--- Source data Enclosed Below ---

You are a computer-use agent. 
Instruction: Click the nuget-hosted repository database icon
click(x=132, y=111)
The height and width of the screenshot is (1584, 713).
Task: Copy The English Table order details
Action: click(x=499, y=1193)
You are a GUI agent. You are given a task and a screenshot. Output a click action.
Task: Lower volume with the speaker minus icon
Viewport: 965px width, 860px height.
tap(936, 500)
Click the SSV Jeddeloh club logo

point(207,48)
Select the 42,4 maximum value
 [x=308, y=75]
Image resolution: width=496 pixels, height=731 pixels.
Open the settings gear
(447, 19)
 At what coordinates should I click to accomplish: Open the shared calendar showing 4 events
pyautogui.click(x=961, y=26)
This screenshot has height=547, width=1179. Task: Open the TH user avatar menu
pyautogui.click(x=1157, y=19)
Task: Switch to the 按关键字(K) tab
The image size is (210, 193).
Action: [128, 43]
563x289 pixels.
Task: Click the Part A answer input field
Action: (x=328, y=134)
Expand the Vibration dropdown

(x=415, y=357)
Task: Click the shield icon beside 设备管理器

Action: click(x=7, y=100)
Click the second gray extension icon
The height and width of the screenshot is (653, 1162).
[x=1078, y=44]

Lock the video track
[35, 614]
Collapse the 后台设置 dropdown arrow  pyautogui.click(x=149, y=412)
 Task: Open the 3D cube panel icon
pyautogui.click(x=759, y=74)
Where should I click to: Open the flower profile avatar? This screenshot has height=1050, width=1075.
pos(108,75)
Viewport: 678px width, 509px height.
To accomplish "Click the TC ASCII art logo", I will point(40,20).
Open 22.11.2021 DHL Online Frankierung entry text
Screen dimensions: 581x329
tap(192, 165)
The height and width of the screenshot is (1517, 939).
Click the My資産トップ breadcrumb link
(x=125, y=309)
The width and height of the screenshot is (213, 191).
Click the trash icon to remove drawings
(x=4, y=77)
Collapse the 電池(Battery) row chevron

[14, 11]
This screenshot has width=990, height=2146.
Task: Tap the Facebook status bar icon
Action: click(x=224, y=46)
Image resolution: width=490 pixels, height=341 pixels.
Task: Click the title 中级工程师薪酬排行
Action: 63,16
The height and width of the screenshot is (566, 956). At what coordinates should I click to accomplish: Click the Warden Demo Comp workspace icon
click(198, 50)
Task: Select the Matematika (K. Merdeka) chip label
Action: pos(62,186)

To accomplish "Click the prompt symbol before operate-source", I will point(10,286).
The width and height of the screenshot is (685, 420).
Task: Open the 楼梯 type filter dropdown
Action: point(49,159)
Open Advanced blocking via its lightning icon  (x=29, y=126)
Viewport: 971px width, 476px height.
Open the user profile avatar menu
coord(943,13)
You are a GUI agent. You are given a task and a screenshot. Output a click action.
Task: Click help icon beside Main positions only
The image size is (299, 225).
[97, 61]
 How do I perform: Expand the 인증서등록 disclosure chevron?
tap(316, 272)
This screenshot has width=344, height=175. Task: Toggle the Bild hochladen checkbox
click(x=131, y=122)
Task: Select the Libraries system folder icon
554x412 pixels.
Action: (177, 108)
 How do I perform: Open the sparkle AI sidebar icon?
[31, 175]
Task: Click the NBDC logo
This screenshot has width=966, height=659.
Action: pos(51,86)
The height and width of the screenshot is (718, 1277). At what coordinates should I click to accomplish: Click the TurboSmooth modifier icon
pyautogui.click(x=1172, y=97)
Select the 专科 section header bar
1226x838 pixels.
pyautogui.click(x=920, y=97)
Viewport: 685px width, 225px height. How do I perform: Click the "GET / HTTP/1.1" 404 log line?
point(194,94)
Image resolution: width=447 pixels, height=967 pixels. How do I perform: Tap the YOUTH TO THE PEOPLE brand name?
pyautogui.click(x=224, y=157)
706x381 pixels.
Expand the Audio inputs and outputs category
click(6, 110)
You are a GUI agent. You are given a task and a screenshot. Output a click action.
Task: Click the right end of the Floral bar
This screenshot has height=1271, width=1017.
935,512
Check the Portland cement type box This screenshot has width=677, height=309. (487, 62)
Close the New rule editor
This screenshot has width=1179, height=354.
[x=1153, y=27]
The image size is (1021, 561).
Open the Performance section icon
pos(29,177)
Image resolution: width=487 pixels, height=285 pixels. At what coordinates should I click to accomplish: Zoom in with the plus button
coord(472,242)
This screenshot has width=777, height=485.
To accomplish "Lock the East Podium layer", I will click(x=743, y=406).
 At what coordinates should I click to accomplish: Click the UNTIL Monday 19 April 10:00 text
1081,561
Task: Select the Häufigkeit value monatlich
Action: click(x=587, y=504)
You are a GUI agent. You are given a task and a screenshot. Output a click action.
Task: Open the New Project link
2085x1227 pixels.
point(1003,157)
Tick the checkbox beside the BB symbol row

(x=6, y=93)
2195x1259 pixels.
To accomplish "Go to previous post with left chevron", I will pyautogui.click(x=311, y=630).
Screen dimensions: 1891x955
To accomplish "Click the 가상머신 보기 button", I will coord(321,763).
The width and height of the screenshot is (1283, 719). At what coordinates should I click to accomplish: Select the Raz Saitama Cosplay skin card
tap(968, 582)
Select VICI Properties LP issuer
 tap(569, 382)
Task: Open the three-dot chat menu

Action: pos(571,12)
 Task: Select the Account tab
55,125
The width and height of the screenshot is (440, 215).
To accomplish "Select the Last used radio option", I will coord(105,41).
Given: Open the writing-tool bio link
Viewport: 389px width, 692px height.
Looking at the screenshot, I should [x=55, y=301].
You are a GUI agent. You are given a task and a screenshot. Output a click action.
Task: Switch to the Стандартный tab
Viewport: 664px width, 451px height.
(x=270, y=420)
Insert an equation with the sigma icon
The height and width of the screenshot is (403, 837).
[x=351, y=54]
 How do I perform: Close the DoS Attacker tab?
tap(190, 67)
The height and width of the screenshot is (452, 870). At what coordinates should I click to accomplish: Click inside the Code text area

--- End of Enclosed Source data ---

● Problem to work on
Exactly as they appear above, print all the entries.

● Your response
You are a computer-use agent. 
Instruction: Click the nuget-hosted repository database icon
click(x=132, y=111)
The height and width of the screenshot is (1584, 713).
Task: Copy The English Table order details
Action: click(x=499, y=1193)
You are a GUI agent. You are given a task and a screenshot. Output a click action.
Task: Lower volume with the speaker minus icon
Viewport: 965px width, 860px height.
tap(936, 500)
Click the SSV Jeddeloh club logo

point(207,48)
Select the 42,4 maximum value
 [x=308, y=75]
Image resolution: width=496 pixels, height=731 pixels.
Open the settings gear
(447, 19)
 At what coordinates should I click to accomplish: Open the shared calendar showing 4 events
pyautogui.click(x=961, y=26)
This screenshot has height=547, width=1179. Task: Open the TH user avatar menu
pyautogui.click(x=1157, y=19)
Task: Switch to the 按关键字(K) tab
The image size is (210, 193).
Action: [128, 43]
563x289 pixels.
Task: Click the Part A answer input field
Action: (x=328, y=134)
Expand the Vibration dropdown

(x=415, y=357)
Task: Click the shield icon beside 设备管理器

Action: click(x=7, y=100)
Click the second gray extension icon
The height and width of the screenshot is (653, 1162).
[x=1078, y=44]

Lock the video track
[35, 614]
Collapse the 后台设置 dropdown arrow  pyautogui.click(x=149, y=412)
 Task: Open the 3D cube panel icon
pyautogui.click(x=759, y=74)
Where should I click to: Open the flower profile avatar? This screenshot has height=1050, width=1075.
pos(108,75)
Viewport: 678px width, 509px height.
To accomplish "Click the TC ASCII art logo", I will point(40,20).
Open 22.11.2021 DHL Online Frankierung entry text
Screen dimensions: 581x329
tap(192, 165)
The height and width of the screenshot is (1517, 939).
Click the My資産トップ breadcrumb link
(x=125, y=309)
The width and height of the screenshot is (213, 191).
Click the trash icon to remove drawings
(x=4, y=77)
Collapse the 電池(Battery) row chevron

[14, 11]
This screenshot has width=990, height=2146.
Task: Tap the Facebook status bar icon
Action: click(x=224, y=46)
Image resolution: width=490 pixels, height=341 pixels.
Task: Click the title 中级工程师薪酬排行
Action: 63,16
The height and width of the screenshot is (566, 956). At what coordinates should I click to accomplish: Click the Warden Demo Comp workspace icon
click(198, 50)
Task: Select the Matematika (K. Merdeka) chip label
Action: pos(62,186)

To accomplish "Click the prompt symbol before operate-source", I will point(10,286).
The width and height of the screenshot is (685, 420).
Task: Open the 楼梯 type filter dropdown
Action: point(49,159)
Open Advanced blocking via its lightning icon  (x=29, y=126)
Viewport: 971px width, 476px height.
Open the user profile avatar menu
coord(943,13)
You are a GUI agent. You are given a task and a screenshot. Output a click action.
Task: Click help icon beside Main positions only
The image size is (299, 225).
[97, 61]
 How do I perform: Expand the 인증서등록 disclosure chevron?
tap(316, 272)
This screenshot has width=344, height=175. Task: Toggle the Bild hochladen checkbox
click(x=131, y=122)
Task: Select the Libraries system folder icon
554x412 pixels.
Action: (177, 108)
 How do I perform: Open the sparkle AI sidebar icon?
[31, 175]
Task: Click the NBDC logo
This screenshot has width=966, height=659.
Action: pos(51,86)
The height and width of the screenshot is (718, 1277). At what coordinates should I click to accomplish: Click the TurboSmooth modifier icon
pyautogui.click(x=1172, y=97)
Select the 专科 section header bar
1226x838 pixels.
pyautogui.click(x=920, y=97)
Viewport: 685px width, 225px height. How do I perform: Click the "GET / HTTP/1.1" 404 log line?
point(194,94)
Image resolution: width=447 pixels, height=967 pixels. How do I perform: Tap the YOUTH TO THE PEOPLE brand name?
pyautogui.click(x=224, y=157)
706x381 pixels.
Expand the Audio inputs and outputs category
click(6, 110)
You are a GUI agent. You are given a task and a screenshot. Output a click action.
Task: Click the right end of the Floral bar
This screenshot has height=1271, width=1017.
935,512
Check the Portland cement type box This screenshot has width=677, height=309. (487, 62)
Close the New rule editor
This screenshot has width=1179, height=354.
[x=1153, y=27]
The image size is (1021, 561).
Open the Performance section icon
pos(29,177)
Image resolution: width=487 pixels, height=285 pixels. At what coordinates should I click to accomplish: Zoom in with the plus button
coord(472,242)
This screenshot has width=777, height=485.
To accomplish "Lock the East Podium layer", I will click(x=743, y=406).
 At what coordinates should I click to accomplish: Click the UNTIL Monday 19 April 10:00 text
1081,561
Task: Select the Häufigkeit value monatlich
Action: click(x=587, y=504)
You are a GUI agent. You are given a task and a screenshot. Output a click action.
Task: Open the New Project link
2085x1227 pixels.
point(1003,157)
Tick the checkbox beside the BB symbol row

(x=6, y=93)
2195x1259 pixels.
To accomplish "Go to previous post with left chevron", I will pyautogui.click(x=311, y=630).
Screen dimensions: 1891x955
To accomplish "Click the 가상머신 보기 button", I will coord(321,763).
The width and height of the screenshot is (1283, 719). At what coordinates should I click to accomplish: Select the Raz Saitama Cosplay skin card
tap(968, 582)
Select VICI Properties LP issuer
 tap(569, 382)
Task: Open the three-dot chat menu

Action: pos(571,12)
 Task: Select the Account tab
55,125
The width and height of the screenshot is (440, 215).
To accomplish "Select the Last used radio option", I will coord(105,41).
Given: Open the writing-tool bio link
Viewport: 389px width, 692px height.
Looking at the screenshot, I should [x=55, y=301].
You are a GUI agent. You are given a task and a screenshot. Output a click action.
Task: Switch to the Стандартный tab
Viewport: 664px width, 451px height.
(x=270, y=420)
Insert an equation with the sigma icon
The height and width of the screenshot is (403, 837).
[x=351, y=54]
 How do I perform: Close the DoS Attacker tab?
tap(190, 67)
The height and width of the screenshot is (452, 870). At what coordinates should I click to accomplish: Click inside the Code text area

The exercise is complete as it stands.